Digging is more than passing: it’s putting yourself deliberately in the path of the most powerful attacks in the game. That takes courage, and it should be no surprise that many players struggle with this. But with good mentality and self-confidence, you can start training yourself to turn your passing ability to your team’s advantage.
In this article, I’ll be discussing:
- How to make an effective dig
- Top mistakes when digging
- Drills to make you a more effective digger
Who Makes A Dig In Volleyball?
Before we begin, let’s acknowledge something: spikes are scary. It makes sense – a strong athlete with killer intention slamming the ball down as hard as they can? Yeah, that’ll do it.
And yet, you have to stop it hitting the floor.

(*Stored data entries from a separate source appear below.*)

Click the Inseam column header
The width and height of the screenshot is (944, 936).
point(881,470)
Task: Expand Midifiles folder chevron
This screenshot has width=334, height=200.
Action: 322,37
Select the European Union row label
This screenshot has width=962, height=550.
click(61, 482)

Digging isn’t easy, but it’s necessary to be the best. Every player on the team should be able to dig, no matter their position, but the primary duty falls to the libero. As a defensive specialist, the libero’s entire job revolves around picking up those hard-to-get balls and spikes, meaning that they should be trying for every dig possible.

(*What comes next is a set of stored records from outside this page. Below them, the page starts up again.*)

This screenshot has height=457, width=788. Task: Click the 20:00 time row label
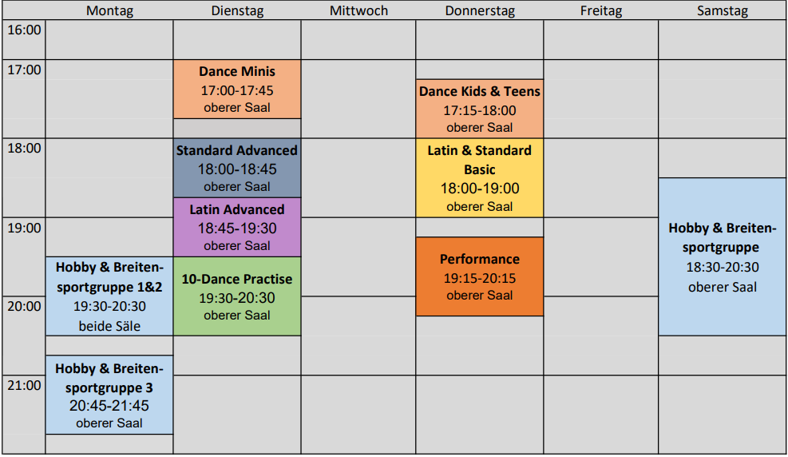point(24,306)
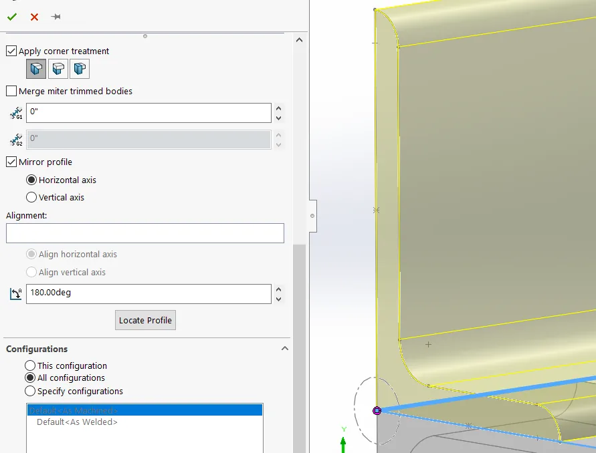This screenshot has height=453, width=596.
Task: Click the rotation angle icon
Action: coord(15,293)
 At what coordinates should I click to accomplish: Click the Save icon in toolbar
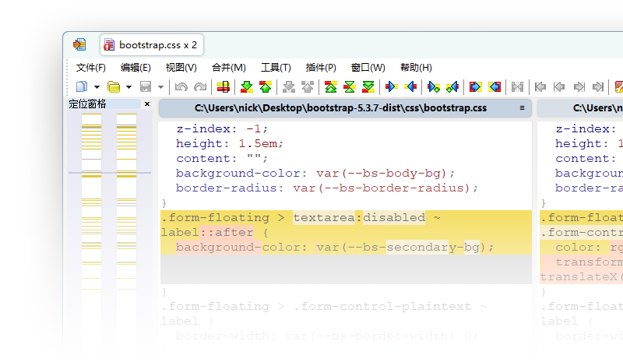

However, while the libero’s zone of influence takes up most of the back court, it is very difficult to control where the spike goes (one way to do this is with blocking tactics, but that will be discussed in another article). As the spike can go anywhere, every player must be ready to dig.
What Is A Dig?
A dig is another name for a pass in volleyball when a player passes a spike from the opposing team and successfully puts it into play. If the dig fails, putting the ball out of bounds, this is called a “shank” or general fault.
A dig may involve diving, lunging, or other reactive movement, looking somewhat like a digging motion to spectators, from which the action got its name.
In essence, a dig can involve any body part and any movement in order to keep the ball alive, resulting in some truly extraordinary defensive plays. One classic example is digging the ball up off one’s foot!
The point of a dig is to keep the point alive and offer the defense a chance to spike back.
The only way a team on defense can score is if their opponent commits a fault – the higher level you play at though, the less this happens. Digs allow teams to turn defense into offense without dropping a point in-between, giving them control over the match.
Digs can also disrupt the spiking rhythm of opposing spikers, rattling their nerves. After all, if your opponent is easily passing your best attacks, your self-confidence will probably take a hit. This will affect your mentality, leading to less effective actions, resulting in a lower threat to the opposition.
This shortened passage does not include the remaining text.